The country is bracing for civil unrest as more workers are not being paid or are losing jobs. The unspoken social contract between government and the Russian people, in which the people ceded some political freedoms in return for prosperity and consumer goods, is breaking down.

The annual dispute over how much cash-short Ukraine will pay for past and current deliveries of Russian natural gas is in full swing. Russia supplies about one-fourth of Europe’s natural gas through the Ukrainian pipeline system. In 2006, when Moscow tried to pressure Ukraine by reducing the gas feeding into Ukraine’s pipelines, shortages developed in Western Europe.
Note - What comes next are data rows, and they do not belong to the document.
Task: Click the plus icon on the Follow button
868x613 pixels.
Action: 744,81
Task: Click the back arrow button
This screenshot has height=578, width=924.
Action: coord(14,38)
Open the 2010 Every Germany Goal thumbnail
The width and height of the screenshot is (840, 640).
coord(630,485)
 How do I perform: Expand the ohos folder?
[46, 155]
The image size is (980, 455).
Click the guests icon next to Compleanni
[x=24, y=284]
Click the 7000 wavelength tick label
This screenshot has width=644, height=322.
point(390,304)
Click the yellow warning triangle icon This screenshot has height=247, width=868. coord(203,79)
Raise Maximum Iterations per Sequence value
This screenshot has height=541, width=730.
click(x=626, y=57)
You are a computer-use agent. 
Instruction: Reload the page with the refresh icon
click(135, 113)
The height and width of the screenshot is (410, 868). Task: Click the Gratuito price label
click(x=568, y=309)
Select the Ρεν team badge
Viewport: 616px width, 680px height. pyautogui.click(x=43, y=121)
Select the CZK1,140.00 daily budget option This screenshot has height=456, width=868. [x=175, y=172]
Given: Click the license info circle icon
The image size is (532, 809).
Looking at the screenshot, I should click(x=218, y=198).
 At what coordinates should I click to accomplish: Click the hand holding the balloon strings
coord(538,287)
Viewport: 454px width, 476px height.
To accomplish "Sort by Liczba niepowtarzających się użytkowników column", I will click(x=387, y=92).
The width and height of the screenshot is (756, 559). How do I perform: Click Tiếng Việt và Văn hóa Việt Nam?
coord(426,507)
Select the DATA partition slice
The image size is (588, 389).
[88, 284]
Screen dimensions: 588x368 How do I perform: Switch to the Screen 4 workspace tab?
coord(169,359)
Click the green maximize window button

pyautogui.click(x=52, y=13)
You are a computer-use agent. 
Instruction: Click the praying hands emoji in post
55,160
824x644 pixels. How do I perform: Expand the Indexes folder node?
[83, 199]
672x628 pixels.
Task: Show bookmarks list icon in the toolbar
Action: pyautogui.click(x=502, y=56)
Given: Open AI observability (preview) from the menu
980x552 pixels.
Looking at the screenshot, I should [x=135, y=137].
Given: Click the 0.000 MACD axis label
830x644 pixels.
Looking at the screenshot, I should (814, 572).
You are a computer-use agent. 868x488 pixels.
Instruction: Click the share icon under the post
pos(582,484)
Moscow already is warning the EU that this situation could occur again.

Early next year Moscow will begin shipping LNG from Sakhalin Island and thus increase the share of LNG in the world’s gas supply. Last week Moscow hosted a meeting of the Gas Exporting Countries Forum that formalized the organization by adopting a charter and agreeing to set up a headquarters in Doha and hire a secretary general. Most members of the Forum deny any intention of becoming an OPEC-like cartel to control world LNG prices, but others are suspicious since OPEC too had innocuous beginnings.

Despite economic problems that may or may not turn out to be worse than those of other countries, Moscow continues to maneuver.